There’s a fair amount of other misinformation floating around in the news reports on this tablet -- some coming from the press release, some from Wikipedia, some from other half-remembered sources. Briefly:
  • In the passage on the tablet Odysseus does not address ‘his lifelong friend Eumaeus’, as the BBC and some other sources have put it. It’s a description of Eumaeus’ farm, and Eumaeus is Odysseus’ slave.
  • The Odyssey does not date to the 11th century, and even the 8th century is a push. ‘The eighth century date is more often stated than argued for’, as Barbara Graziosi has memorably put it. The mid-7th century is a more likely date.

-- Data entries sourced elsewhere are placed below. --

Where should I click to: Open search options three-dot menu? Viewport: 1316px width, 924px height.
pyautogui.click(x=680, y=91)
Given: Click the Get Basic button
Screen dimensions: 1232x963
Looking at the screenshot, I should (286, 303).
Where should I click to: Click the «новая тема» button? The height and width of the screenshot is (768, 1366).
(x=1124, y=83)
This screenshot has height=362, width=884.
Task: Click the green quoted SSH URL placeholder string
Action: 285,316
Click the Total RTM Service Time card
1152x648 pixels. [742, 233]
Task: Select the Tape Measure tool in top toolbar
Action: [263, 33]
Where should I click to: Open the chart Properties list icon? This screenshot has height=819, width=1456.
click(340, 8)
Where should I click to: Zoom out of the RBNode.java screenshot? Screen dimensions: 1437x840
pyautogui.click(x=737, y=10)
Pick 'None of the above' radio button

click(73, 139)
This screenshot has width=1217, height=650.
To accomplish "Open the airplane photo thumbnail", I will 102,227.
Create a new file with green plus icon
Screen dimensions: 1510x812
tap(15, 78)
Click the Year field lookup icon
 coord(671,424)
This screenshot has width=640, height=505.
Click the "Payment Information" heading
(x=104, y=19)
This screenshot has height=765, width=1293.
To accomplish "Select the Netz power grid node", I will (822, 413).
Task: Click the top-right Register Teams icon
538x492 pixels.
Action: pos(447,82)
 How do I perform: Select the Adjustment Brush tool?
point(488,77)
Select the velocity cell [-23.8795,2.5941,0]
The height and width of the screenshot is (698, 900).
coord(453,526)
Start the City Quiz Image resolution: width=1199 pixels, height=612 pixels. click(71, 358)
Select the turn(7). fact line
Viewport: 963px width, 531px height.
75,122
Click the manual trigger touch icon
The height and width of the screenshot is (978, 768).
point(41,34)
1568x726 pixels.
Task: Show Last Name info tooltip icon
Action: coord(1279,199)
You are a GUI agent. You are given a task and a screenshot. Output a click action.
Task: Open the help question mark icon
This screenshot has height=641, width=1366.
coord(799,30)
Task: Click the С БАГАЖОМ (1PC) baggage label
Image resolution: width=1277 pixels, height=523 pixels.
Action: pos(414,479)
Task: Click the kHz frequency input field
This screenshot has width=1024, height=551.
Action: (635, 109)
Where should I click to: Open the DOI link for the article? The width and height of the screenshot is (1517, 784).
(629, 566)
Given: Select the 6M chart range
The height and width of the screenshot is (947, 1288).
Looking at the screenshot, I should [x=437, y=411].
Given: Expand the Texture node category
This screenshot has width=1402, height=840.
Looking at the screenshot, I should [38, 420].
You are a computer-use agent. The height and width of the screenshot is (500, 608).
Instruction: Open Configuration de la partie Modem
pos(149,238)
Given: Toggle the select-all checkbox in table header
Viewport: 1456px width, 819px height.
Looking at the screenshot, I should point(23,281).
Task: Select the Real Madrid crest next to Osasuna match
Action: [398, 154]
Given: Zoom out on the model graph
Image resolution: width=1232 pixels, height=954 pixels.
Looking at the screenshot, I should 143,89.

  • While there was an oral epic tradition, that does not mean that a fluid Odyssean narrative was floating around waiting for someone to write it down and turn it into a canonical form. First, we can’t be sure when it was written down: there’s no guarantee that the seventh century date involved a transcription event. Second, the Odyssey feeds on many legendary narratives, including an Oresteia narrative and an Argonautica narrative, of which either, or more probably neither, may have existed in epic form. We can’t know that the story of Odysseus’ homecoming would have been at all recognisable in a hypothetical period prior to those influences.
  • There is no evidence that the Greek alphabet was invented to write down Homer: that’s a fringe theory, and scarcely any Homer scholar outside the University of Wisconsin believes it.